_DATA FOR PROCESSING:_
################

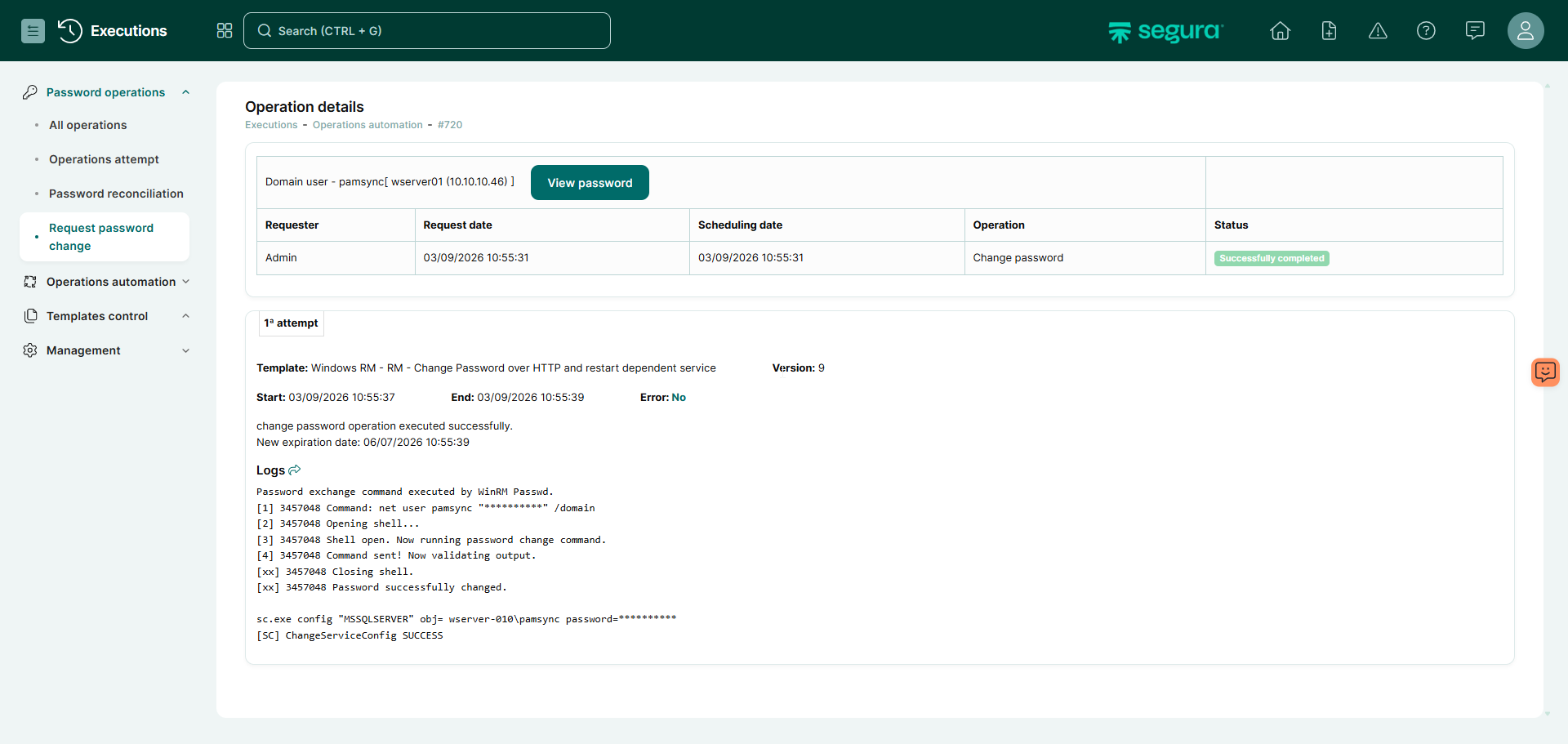Image resolution: width=1568 pixels, height=744 pixels.
Task: Follow the Operations automation breadcrumb link
Action: tap(368, 125)
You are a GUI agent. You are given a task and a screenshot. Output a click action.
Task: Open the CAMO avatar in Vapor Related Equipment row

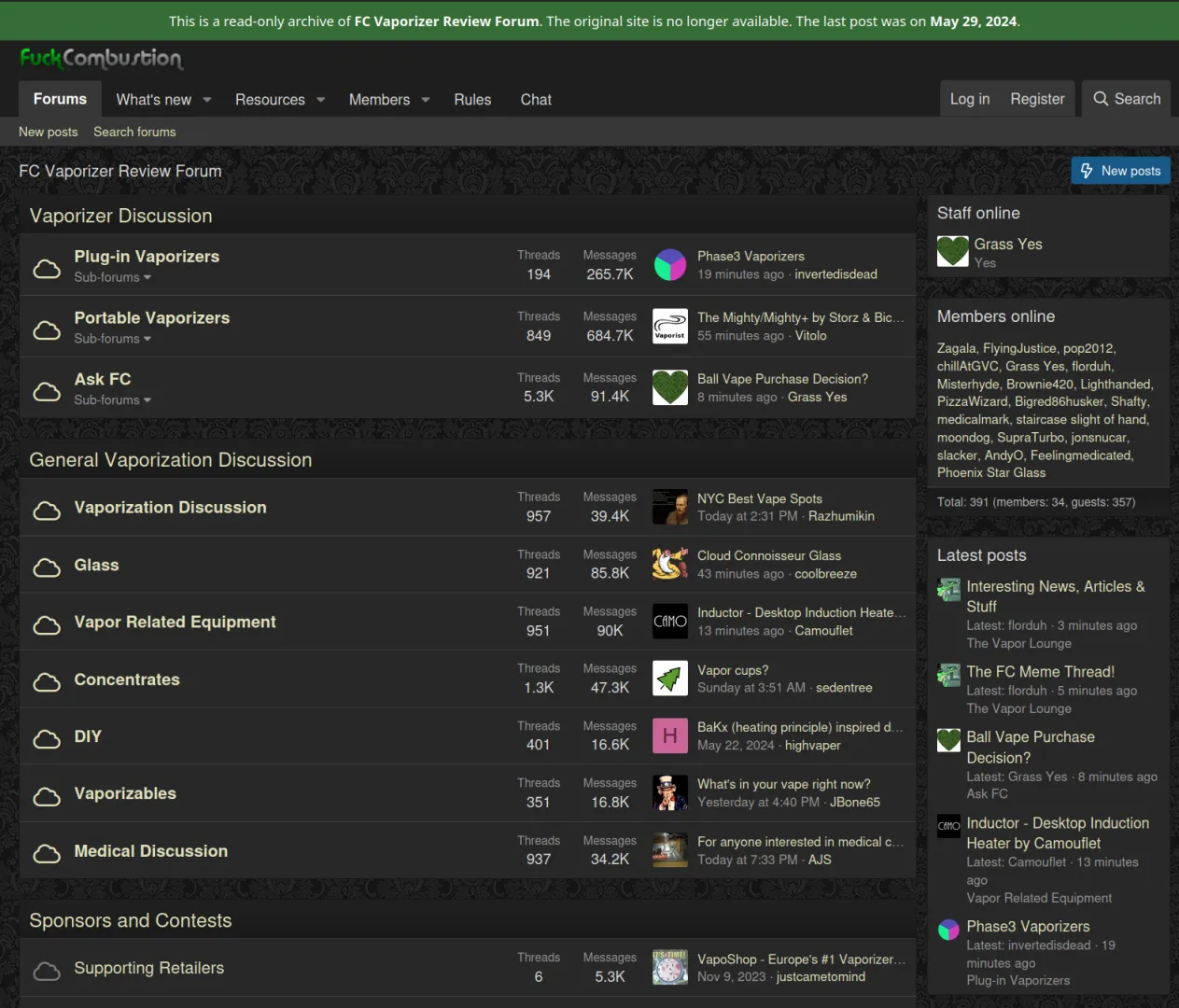pyautogui.click(x=669, y=622)
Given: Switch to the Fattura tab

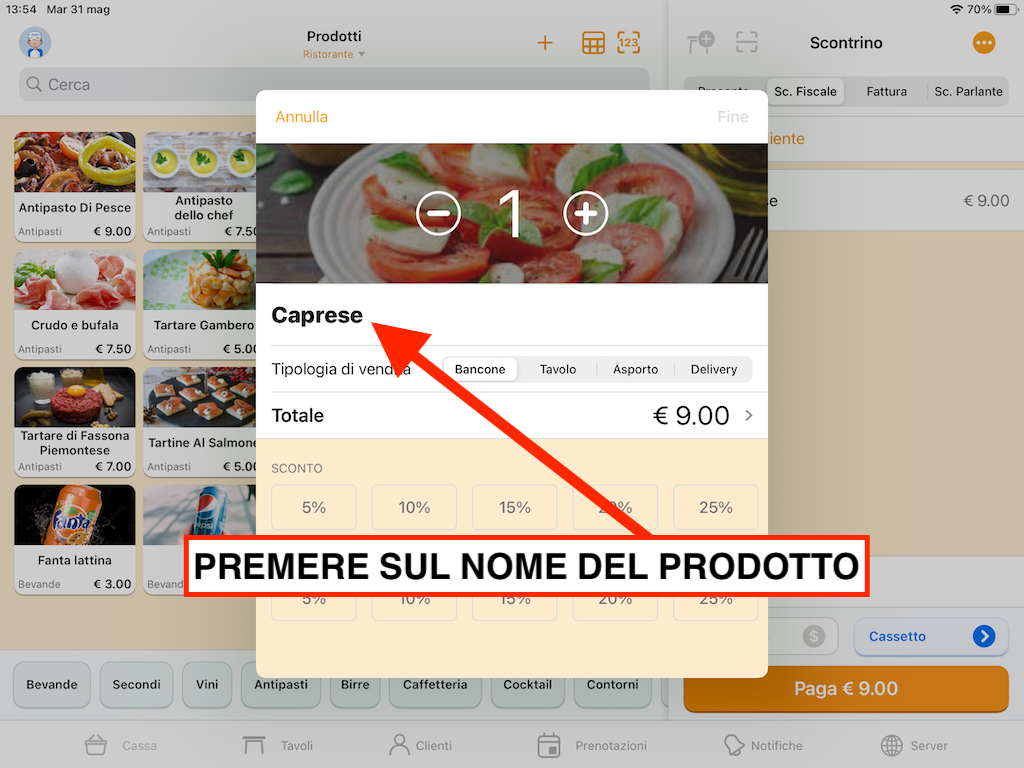Looking at the screenshot, I should [886, 91].
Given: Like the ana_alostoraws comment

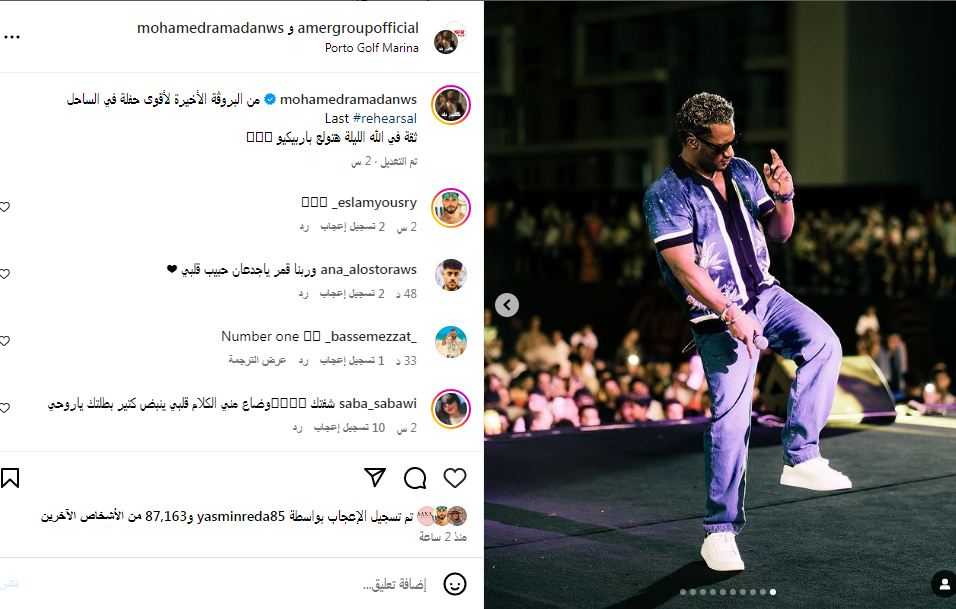Looking at the screenshot, I should tap(5, 274).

################

_WHAT YOU NEED TO DO:_ Everything from the line containing "Task: Open the" through the last line of the listing above must be output exactly, except the pictures.

_TASK ANSWER:_
Task: Open the CAMO avatar in Vapor Related Equipment row

pyautogui.click(x=669, y=622)
Given: Switch to the Fattura tab

Looking at the screenshot, I should [886, 91].
Given: Like the ana_alostoraws comment

Looking at the screenshot, I should tap(5, 274).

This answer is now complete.